EXERCISE DIRECTIONS. Pick up the mailing-list reply on null namespaces after its final line and continue writing it.

DOCUMENT PASSAGE.
##########
Re: [RFC] Null Namespaces

From: David Laight

Date: Fri Jun 26 2026 - 04:36:36 EST

On Thu, 25 Jun 2026 16:09:58 -0700
Andy Lutomirski <luto@xxxxxxxxxx> wrote:

> On Thu, Jun 25, 2026 at 2:53 PM John Ericson <mail@xxxxxxxxxxxxxx> wrote:
> >
> > On Thu, Jun 25, 2026, at 5:00 PM, H. Peter Anvin wrote:
> > > On 2026-06-24 16:12, Al Viro wrote:
> > > > On Wed, Jun 24, 2026 at 06:51:47PM -0400, John Ericson wrote:
> > > >
> > > >> #### Null mount namespace
> > > >>
> > > >> - requires:
> > > >>
> > > >> - null root file system: absolute paths don't work.
> > > >>
> > > >> - null current working directory: relative paths with traditional,
> > > >> non-`*at` system calls (and `*at` ones using `AT_FDCWD`) don't work.
> > > >>
> > > >> - All operations relating to the "ambient" mount tree don't work.
> > > >>
> > > >> - `*at` operations with a file descriptor do work.
> > > >
> > > > Huh? The last bit looks contradicts the previous one - if you have
> > > > an opened directory in a mount from some namespace, those `*at` operations
> > > > with that descriptor *will* be seeing the mount tree of that namespace,
> > > > whatever the hell is "ambient" supposed to mean. Either that, or you
> > > > will be exposing whatever's overmounted in that mount, which is a huge
> > > > can of worms.
> > >
> > > It seems to me that this is really no different *in practice* to having an
> > > empty mount namespace, no? You might still be able to stat("/") and get a
> > > d--------- result, but how does that actually affect anything?
> >
> > The argument against just having an empty, immutable root directory and
> > calling it a day is the tie-in with a new process-spawning API discussed
> > near the bottom of my original email. I want to have nice secure
> > defaults, rather than forcing the programmer to remember to unshare, but
> > I also don't want to degrade performance by speculatively creating new
> > empty mount namespaces that might just be thrown away. Null fields alone
> > get us both --- security and good performance.
>
> This seems like a false dichotomy. There's such thing as a singleton.
##########
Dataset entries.
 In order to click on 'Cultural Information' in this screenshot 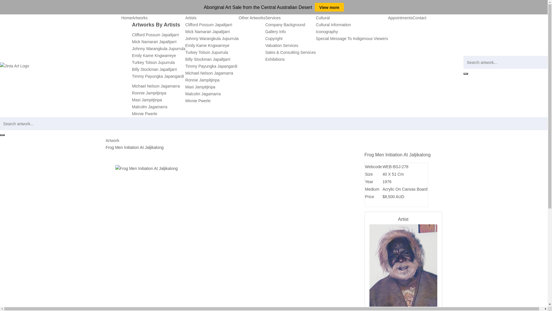, I will do `click(334, 24)`.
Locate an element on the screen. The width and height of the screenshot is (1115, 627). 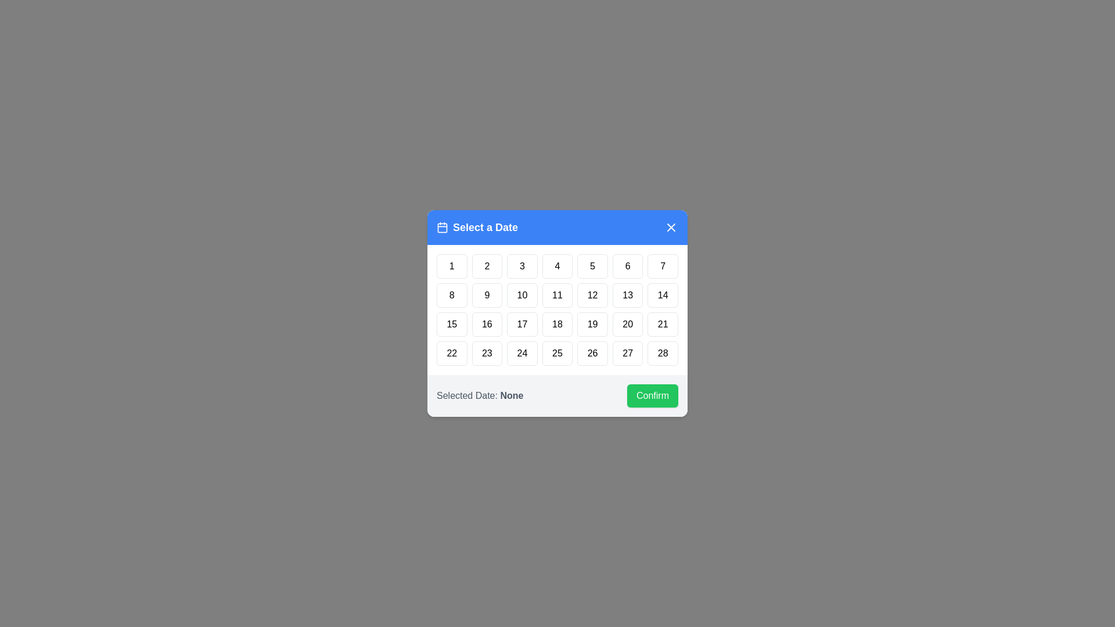
the button representing the day 28 to select that date is located at coordinates (663, 353).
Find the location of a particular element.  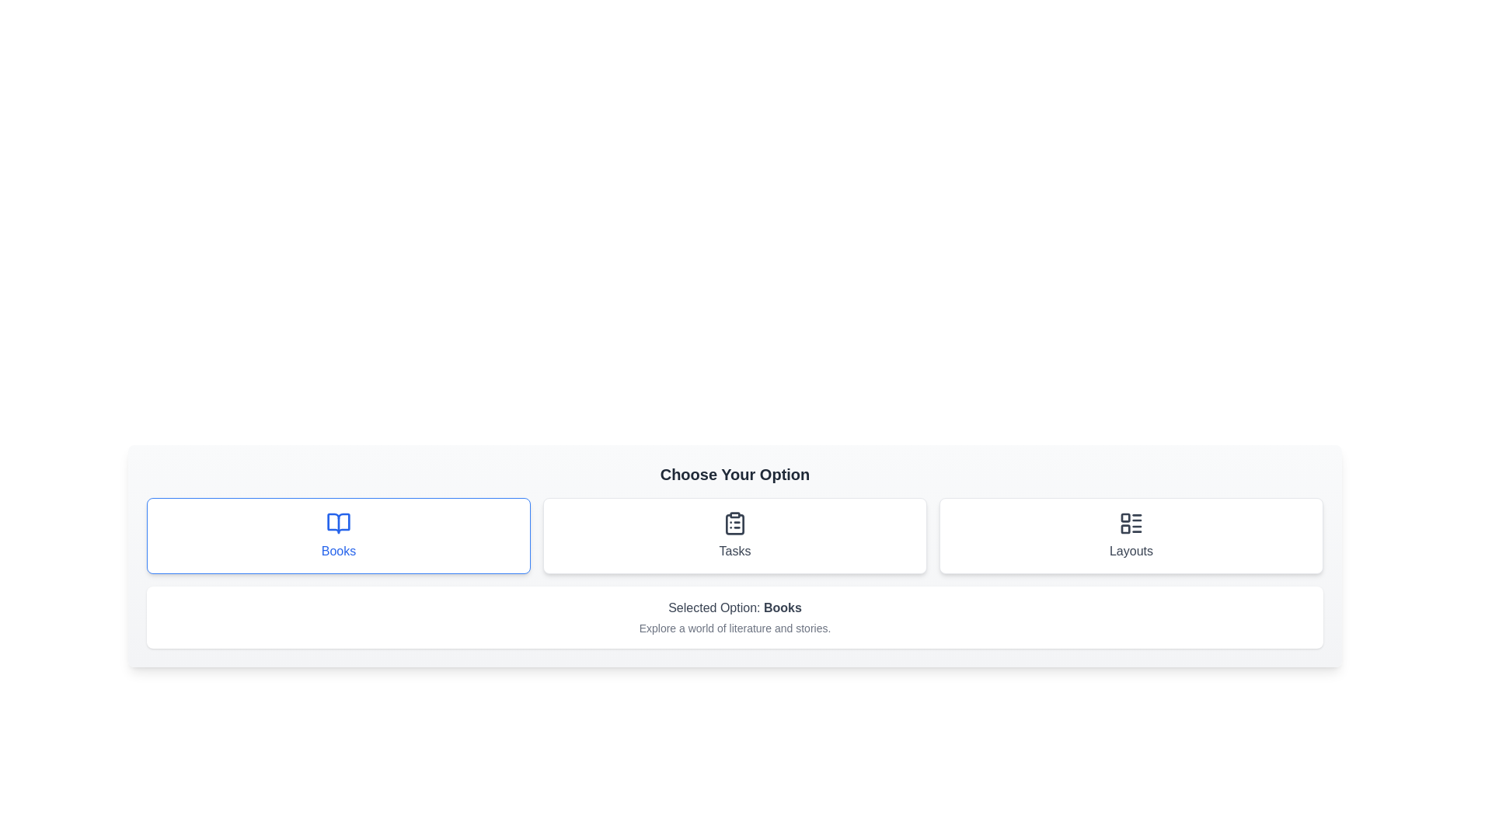

the small square block with rounded corners located in the second row and first column of the grid within the icon representing a layout or list option is located at coordinates (1125, 529).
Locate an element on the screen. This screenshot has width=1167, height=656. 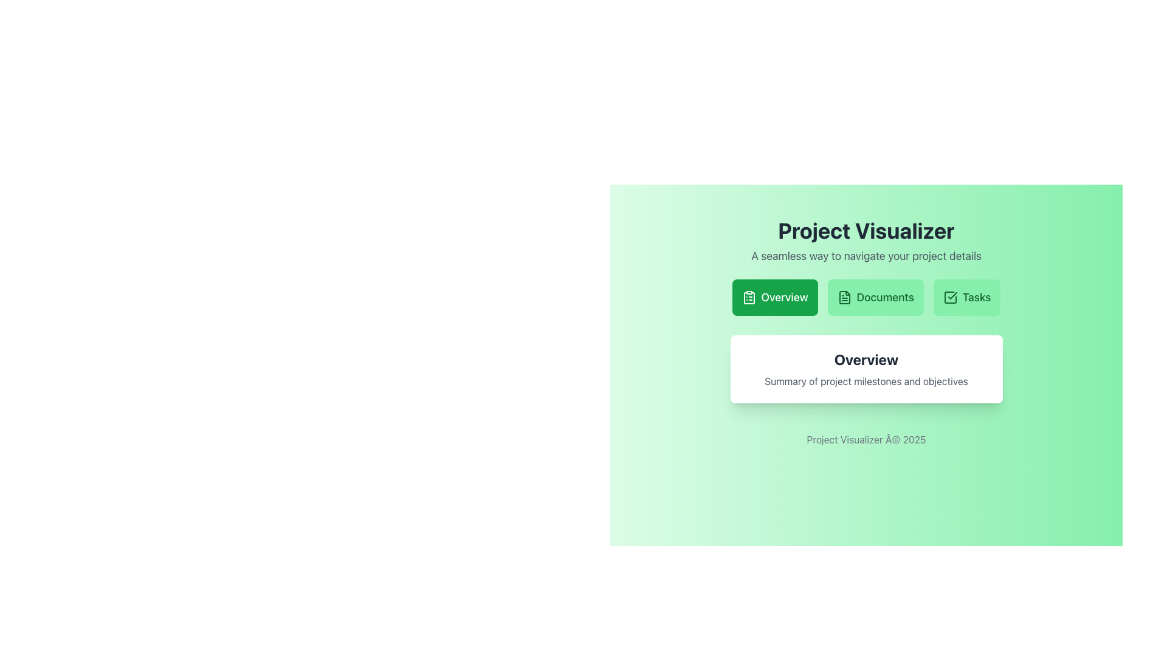
the medium-sized clipboard icon within the 'Overview' button located at the top middle of the application's interface is located at coordinates (748, 298).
##########
ANSWER TO THIS EXERCISE.
>
> In fact, we have this spiffy nullfs_fs_get_tree. It seems relatively
> straightforward to have an API to get an fd to the singleton nullfs,
> and the default for a newly spawned process could even be to have cwd
> pointing at nullfs.
>
> root is still harder, because of the shadowing issue. I think I
> proposed, ages ago, relaxing the chroot rules so that, at least under
> certain circumstances (e.g. the task is not already chrooted) an
> unprivileged task could chroot. chrooting to nullfs seems like a
> somewhat useful operation.
>
> I can imagine more complex schemes to allow even a chrooted process to
> safely start acting as though their root is nullfs, but that would be
> potentially fairly nasty. *Maybe* everything would work if there was
> a root-for-dotdot and a separate root-for-absolute-paths, and
> nameidata->root could point to the former, but I'm certainly not
> willing to say that I think this would work with any confidence at
> all.

You'd also need to sort out the 'pwd' mess.
The kernel inode always has its real parent, inside a chroot the scan stops
when the inode is the same as that of the base of the chroot.
But faf about with namespaces (IIRC I was doing an unshare to get out of
a network namespace) and that comparison can fail (if the chroot base isn't
a mount point) - so "../.." can go all the way back to the real root rather
than stopping at the base of the chroot (as you would expect).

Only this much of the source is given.